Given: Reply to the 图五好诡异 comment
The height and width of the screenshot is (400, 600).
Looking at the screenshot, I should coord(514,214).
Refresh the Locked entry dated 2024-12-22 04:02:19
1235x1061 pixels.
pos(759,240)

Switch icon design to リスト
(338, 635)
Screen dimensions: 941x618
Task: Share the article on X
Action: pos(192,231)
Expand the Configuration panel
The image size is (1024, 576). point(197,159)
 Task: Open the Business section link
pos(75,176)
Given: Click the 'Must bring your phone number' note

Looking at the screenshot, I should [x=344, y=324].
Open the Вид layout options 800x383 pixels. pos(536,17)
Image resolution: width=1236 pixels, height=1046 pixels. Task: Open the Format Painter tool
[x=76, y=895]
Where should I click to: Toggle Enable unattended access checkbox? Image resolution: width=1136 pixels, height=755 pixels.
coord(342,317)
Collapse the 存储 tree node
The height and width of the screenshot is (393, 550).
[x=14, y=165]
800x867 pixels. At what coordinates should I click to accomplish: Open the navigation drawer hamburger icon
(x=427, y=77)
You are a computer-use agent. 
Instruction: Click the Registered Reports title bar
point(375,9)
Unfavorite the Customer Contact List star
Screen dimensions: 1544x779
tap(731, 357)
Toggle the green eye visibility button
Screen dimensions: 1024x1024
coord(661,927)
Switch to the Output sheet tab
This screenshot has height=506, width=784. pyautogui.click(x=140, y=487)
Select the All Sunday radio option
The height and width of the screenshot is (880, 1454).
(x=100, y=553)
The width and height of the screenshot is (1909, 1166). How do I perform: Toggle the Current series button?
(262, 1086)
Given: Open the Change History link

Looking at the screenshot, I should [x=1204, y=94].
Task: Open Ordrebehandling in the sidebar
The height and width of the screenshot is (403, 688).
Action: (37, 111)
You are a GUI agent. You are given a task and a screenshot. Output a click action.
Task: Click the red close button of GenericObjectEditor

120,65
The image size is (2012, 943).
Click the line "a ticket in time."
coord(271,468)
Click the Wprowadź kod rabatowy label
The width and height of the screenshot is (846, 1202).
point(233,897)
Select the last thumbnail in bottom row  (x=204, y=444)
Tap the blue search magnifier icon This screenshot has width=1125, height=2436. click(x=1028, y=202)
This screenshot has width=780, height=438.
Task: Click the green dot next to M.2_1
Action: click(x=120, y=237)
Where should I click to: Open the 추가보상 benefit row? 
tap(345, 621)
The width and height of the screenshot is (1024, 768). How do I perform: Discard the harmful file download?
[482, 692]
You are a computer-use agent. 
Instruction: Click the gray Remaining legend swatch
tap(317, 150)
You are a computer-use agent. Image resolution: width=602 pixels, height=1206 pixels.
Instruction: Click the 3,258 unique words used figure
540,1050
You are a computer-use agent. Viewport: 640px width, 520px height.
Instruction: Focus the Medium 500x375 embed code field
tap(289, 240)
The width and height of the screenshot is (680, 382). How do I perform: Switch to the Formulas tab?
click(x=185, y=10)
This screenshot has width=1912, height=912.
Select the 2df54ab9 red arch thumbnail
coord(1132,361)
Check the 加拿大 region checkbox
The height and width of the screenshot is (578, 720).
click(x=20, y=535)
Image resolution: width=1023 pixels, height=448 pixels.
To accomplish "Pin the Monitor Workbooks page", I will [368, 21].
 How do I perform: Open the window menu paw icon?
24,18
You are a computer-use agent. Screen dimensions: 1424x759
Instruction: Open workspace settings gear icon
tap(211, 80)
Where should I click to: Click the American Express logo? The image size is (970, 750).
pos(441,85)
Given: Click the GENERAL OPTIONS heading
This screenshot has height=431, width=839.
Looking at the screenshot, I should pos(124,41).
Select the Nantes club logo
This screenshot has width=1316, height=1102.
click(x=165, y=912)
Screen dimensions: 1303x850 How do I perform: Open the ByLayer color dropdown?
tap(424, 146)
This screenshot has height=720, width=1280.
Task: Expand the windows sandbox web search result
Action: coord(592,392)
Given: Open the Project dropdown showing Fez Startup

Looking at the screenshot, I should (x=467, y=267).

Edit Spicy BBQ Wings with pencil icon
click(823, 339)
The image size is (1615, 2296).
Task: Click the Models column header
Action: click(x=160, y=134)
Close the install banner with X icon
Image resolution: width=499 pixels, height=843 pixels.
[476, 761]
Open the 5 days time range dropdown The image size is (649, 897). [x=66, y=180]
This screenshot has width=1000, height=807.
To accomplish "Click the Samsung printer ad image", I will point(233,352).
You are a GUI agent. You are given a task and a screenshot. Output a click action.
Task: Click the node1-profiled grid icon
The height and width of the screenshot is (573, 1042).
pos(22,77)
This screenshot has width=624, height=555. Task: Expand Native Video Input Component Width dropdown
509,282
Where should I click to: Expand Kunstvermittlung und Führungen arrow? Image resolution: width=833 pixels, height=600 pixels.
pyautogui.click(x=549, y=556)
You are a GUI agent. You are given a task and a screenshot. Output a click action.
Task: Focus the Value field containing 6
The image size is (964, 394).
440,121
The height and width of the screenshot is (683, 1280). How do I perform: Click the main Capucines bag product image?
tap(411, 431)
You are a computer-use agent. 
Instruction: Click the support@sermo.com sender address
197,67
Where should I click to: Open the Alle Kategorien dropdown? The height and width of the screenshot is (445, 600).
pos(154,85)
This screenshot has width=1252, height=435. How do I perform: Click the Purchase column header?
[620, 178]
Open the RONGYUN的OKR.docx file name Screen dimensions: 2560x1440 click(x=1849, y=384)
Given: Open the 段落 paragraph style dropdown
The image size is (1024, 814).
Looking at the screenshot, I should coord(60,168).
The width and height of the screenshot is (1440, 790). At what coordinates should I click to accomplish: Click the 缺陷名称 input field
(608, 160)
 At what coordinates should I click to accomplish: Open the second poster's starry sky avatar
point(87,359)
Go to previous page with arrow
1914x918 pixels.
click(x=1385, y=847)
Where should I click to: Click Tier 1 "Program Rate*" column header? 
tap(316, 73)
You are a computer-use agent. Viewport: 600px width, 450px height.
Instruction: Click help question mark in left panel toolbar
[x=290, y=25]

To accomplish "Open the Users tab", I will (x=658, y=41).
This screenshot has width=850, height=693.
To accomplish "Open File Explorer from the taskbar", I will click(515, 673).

_Task directions:_
Only the count, nothing else: how many lines of the records hold the word "computer"?

_Task answer:_
7